AMONG BEST FRIENDS

UAE, Dubai 2013 | ECONOMY | INTERVIEW

TBY talks to Ahmed Bin Sulayem, Executive Chairman of Dubai Multi Commodities Centre (DMCC), on the possibility of the Emirate becoming the leading international hub in diamond trading, and the Dubai Diamond Conference.

Ahmed Bin Sulayem
BIOGRAPHY
Ahmed Bin Sulayem is the Executive Chairman of the Dubai Multi Commodities Centre (DMCC). He joined DMCC as Chief Operating Officer at its inception, assuming responsibility for the organization’s operations. Prior to joining DMCC, he was a Director at ASTECO, the largest realty company in Dubai. Under his leadership, DMCC has attracted significant physical trade to the Emirate, helping to establish Dubai as a key trade hub and a vital link between the East and the West.

Dubai Multi Commodities Centre (DMCC) provides a platform for commodities companies to set up their operations and access the markets of the region. What makes Dubai attractive as a destination for companies?

As a Government of Dubai authority with world-class infrastructure and regulation, our members know they can trade here with confidence. Dubai is a global hub for the commodity trade that caters to local and international market demands. Businesses around the globe look for a place where they can expand, access new markets, and conduct their day-to-day operations in a secure, transparent, and modern environment. They look for the very best in logistical facilities, a stable political climate, and a favorable fiscal climate, as well as a high quality of life. Dubai is also located at the center of trade between producing countries in the East and consuming nations in the West. It has excellent air and sea links, which makes doing business here extremely convenient and efficient.

Will its trade relationship with Africa allow Dubai to overtake Mumbai or Antwerp?

It is important that we don't just look at this as a competition. At the same time, it is of course well documented that Dubai is perfectly positioned between producing and consuming countries. Yes, it is imperative to grow; that is essential, but it is also important to note that our trading partners are often complementary centers. India is a very large cutting and polishing center and a huge artisan trading center, similar to that of China. Looking at the diamond trade specifically, Dubai is the leading rough diamond trading center. Dubai serves as a central hub for goods as they are amalgamated, sorted, and sent on for cutting and polishing. We are seeing a number of polished goods coming back into Dubai, which is also growing as a polishing center, not just a jewelry center. Our mission is to establish Dubai as the global hub for the commodities trade, the overall growth of the global sector is therefore equally important to us. To give you an example of how we at DMCC cater to the Dubai trade, we focus on offering the infrastructure to increase the flow of trade through the Emirate, and as a result have seen the flow of diamonds coming through Dubai grow from $5 million a few years ago to over $39 billion today. The fact that Dubai and DMCC has facilitated this growth is testimony to that strategy. In fact, if you look at the rough trade, Dubai is the only diamond center in the world that has grown at this unrivalled pace.

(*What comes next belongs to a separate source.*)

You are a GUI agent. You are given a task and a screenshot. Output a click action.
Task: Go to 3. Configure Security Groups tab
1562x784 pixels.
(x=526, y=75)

What were your experiences at the Dubai Diamond Conference in 2013?

As you are aware, DMCC hosted the first ever Dubai Diamond Conference in the UAE in March 2013, which brought together delegates and keynote speakers from Africa, the Middle East, and Asia, including several ministers of mines and mineral resources from leading African producing countries. Being the only diamond conference in the UAE, it also provided a great opportunity to build relationships between companies and governments in producing and consuming countries. There was naturally a strong focus on the role that the Middle East plays along the trade route for rough and polished diamonds—also known as the New Silk Route. The delegates' broad range of experience fuelled dynamic discussions with many different views from African, Middle Eastern, European, and Asian diamond industry participants. It was really insightful; imagine a room with over 500 delegates and keynotes such as Hon. Susan Shabangu, Minister of Mineral Resources of the Republic of South Africa; Hon. Dr. Obert Moses Mpofu, Minister of Mines and Mining Development, Republic of Zimbabwe; Hon. Kitso O. Mokaila, Minister of Minerals, Energy and Water Resources, Republic of Botswana; Hon. Prof. Dr. Francisco Queiroz, Minister of Geology, Mines and Industry, Republic of Angola; and Hon. Isak Katali, Minister of Mines and Energy of the Republic of Namibia in attendance. DMCC's ability to bring together such key players from across the globe demonstrates Dubai's strength and position as one of the world's leading international diamond centers comparable to Mumbai, Antwerp, and New York. A key outcome from the Dubai Diamond Conference was that almost everyone agreed that as the center of gravity for the international diamond trade continues to shift eastward to MENA, India, and China, DMCC and Dubai's significance in the international diamond trade will only grow.